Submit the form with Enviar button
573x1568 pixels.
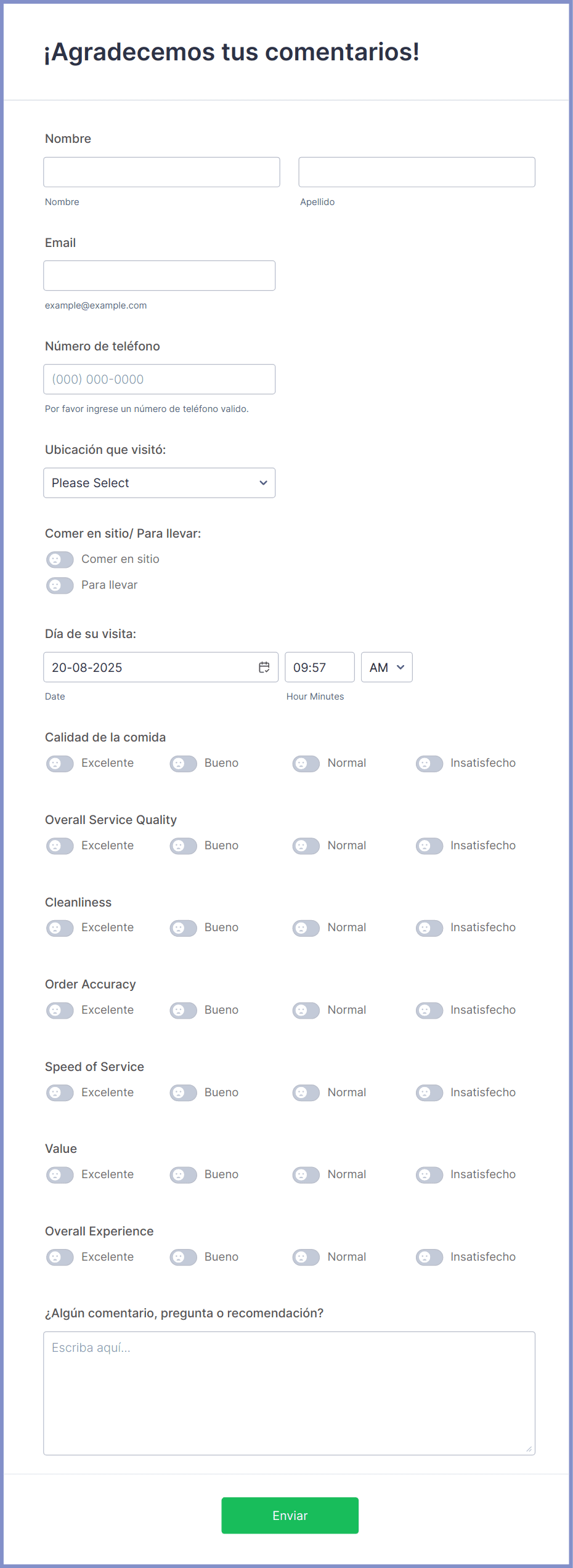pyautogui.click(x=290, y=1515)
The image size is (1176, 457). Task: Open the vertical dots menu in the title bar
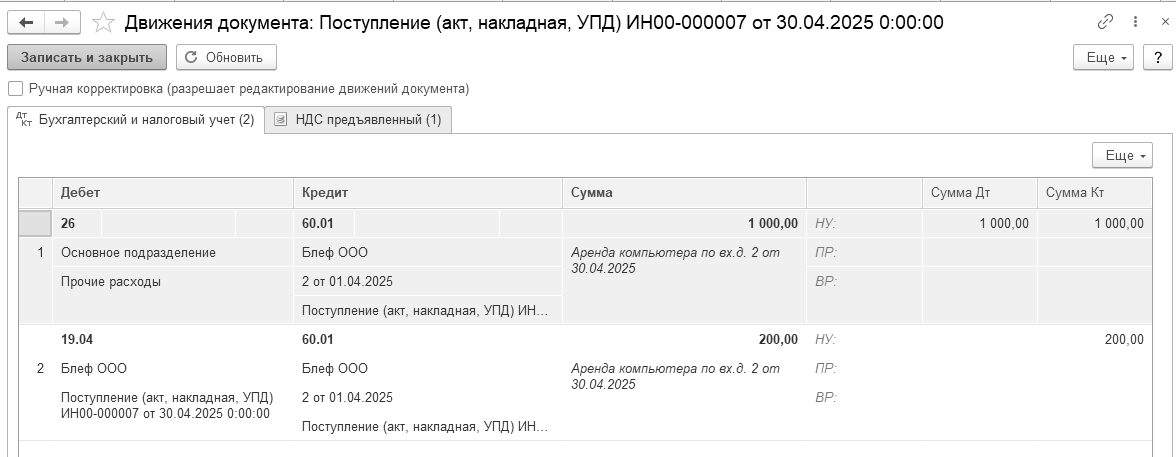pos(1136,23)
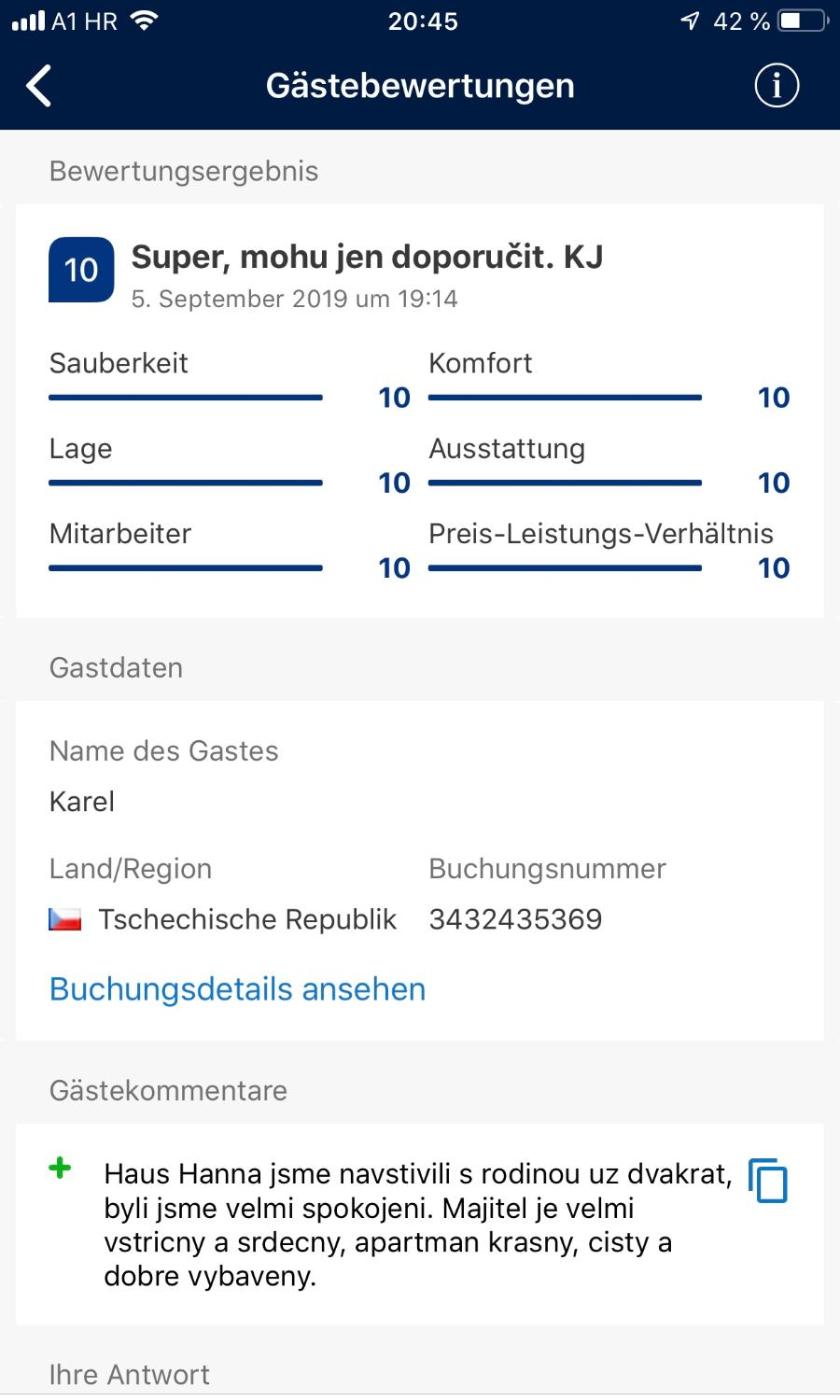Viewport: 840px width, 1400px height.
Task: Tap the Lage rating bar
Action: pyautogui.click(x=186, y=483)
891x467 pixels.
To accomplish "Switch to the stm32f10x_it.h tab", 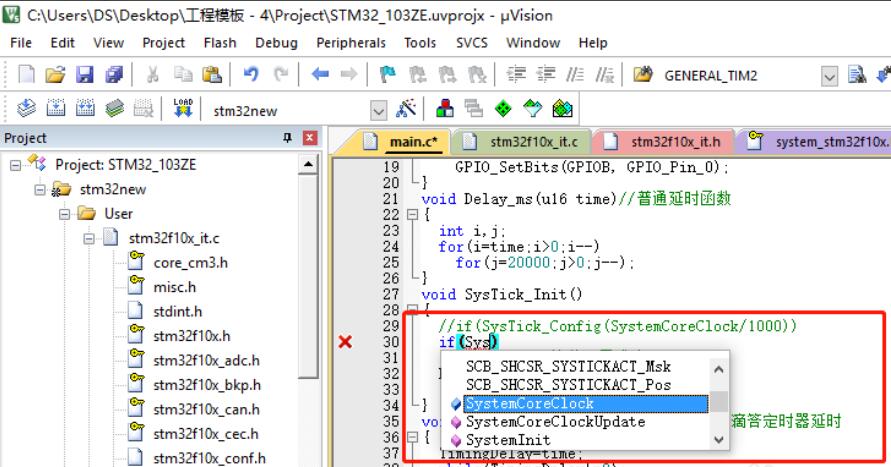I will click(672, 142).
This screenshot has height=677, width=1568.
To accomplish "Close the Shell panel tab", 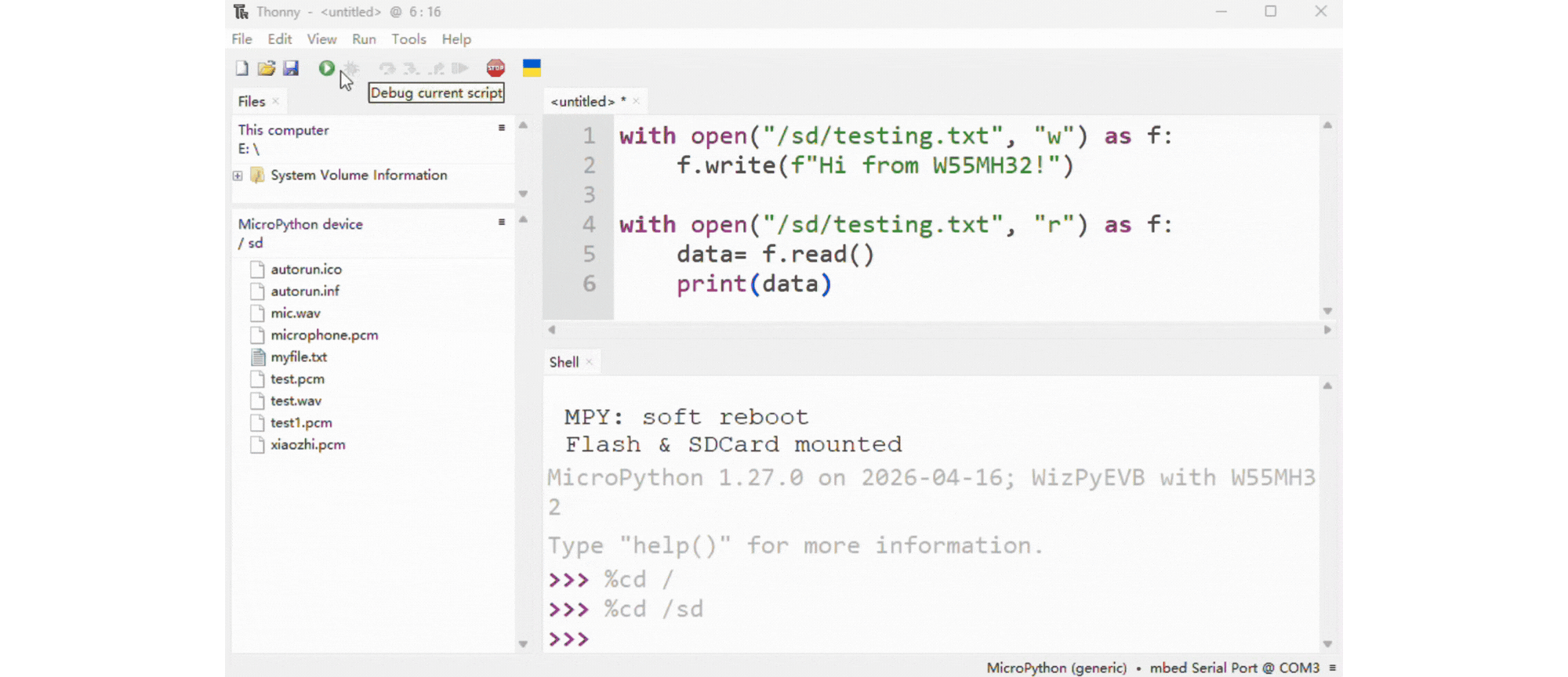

○ ○ ○ ○

## Exercise
Your answer should hold only the lines from the line with "This screenshot has height=677, width=1568." through the closing line of the records, restated exactly and free of pictures.

## Solution for this problem
This screenshot has height=677, width=1568.
To accomplish "Close the Shell panel tab", 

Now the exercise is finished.